Reporter: "Why is it hard to end World poverty?". Crowd: "Would there be enough of a financial incentive to do so? Seems like a prime startup opportunity!"

Reporter: "Why is it hard to build a warp engine?". Crowd: "Would there be enough of a financial incentive to do so? Seems like a prime startup opportunity!"

Reporter: "Why is it hard to wipe your ass using the left hand?". Crowd: "Would there be enough of a financial incentive to do so? Seems like a prime startup opportunity!"

You get the idea...


A cure for cancer would be terribly profitable. For a while.


> Reporter: "Why is it hard to cure cancer?". Crowd: "Would there be enough of a financial incentive to do so? Seems like a prime startup opportunity!"

What you want to optimize for is the money amount that you make at some quantile of the probablity distribution of the profits; say, the profits that are guaranteed in the best, say, 3 %, 5 %, 10 % or even 20 % of all possible outcomes. With a probablity of 97 % (if you choose the best 3 % of the outcomes), you won't make sufficient money if you attempt to cure cancer to be worth the risk, so the financial incentive is not there.

TLDR: Financial incentives do matter, but work differently from how many people think that they are structured.


There is plenty of money in it but you need to sell b2b and tp enterprise.

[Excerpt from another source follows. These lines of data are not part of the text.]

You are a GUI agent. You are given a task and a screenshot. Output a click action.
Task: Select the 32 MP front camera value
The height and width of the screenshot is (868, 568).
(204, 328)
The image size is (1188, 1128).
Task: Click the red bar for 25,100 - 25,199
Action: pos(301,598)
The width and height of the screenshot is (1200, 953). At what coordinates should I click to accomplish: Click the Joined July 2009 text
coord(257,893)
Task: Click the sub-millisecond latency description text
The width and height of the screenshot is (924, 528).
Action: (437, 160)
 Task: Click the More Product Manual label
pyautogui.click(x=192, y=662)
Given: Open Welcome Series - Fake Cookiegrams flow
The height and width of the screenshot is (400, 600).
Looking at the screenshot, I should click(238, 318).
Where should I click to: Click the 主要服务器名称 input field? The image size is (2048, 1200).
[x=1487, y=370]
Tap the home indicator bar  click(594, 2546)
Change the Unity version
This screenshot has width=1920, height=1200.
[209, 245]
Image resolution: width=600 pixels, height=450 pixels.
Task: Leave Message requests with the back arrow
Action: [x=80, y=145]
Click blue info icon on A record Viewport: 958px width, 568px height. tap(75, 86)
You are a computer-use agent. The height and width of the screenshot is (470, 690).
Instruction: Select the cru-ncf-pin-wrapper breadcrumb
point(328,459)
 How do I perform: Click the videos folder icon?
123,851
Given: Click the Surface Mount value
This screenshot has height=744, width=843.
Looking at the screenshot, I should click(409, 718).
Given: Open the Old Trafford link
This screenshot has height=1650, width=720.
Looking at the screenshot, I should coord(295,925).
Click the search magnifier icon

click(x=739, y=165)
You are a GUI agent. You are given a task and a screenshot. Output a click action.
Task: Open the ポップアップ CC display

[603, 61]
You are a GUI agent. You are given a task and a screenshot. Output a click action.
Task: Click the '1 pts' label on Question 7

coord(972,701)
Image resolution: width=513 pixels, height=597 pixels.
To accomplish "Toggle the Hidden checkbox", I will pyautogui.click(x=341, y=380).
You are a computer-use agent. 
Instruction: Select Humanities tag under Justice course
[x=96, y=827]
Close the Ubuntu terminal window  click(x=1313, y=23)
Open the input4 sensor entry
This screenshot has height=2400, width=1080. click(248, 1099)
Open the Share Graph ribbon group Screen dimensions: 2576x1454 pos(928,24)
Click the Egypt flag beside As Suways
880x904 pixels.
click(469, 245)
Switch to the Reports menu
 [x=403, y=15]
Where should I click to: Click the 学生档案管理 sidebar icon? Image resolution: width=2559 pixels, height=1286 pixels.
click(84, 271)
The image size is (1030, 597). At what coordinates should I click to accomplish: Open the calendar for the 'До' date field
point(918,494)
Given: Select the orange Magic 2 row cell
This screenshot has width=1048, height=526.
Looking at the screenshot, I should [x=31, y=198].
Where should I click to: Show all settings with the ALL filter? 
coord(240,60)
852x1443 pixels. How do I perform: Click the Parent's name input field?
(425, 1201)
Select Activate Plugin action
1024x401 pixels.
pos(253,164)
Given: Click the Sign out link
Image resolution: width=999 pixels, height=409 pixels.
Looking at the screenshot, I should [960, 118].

That is not fun and as such no one is doing it.

Put another way,if I were trying to do a start up in this space I'd spend 50% of my budget on marketing 25% on a third world data labelling sweatshop, 20% on data pipeline engineering and 5% on sexy ml stuff.


I was just thinking the same, but I'm skeptical.

When researchers want to publish a paper, are they going to pay extra money for extra difficulty in publishing their paper? No, they'll just use whatever toy environment is free or already established and get that paper published!


I believe that Scale.ai was founded to do exactly this.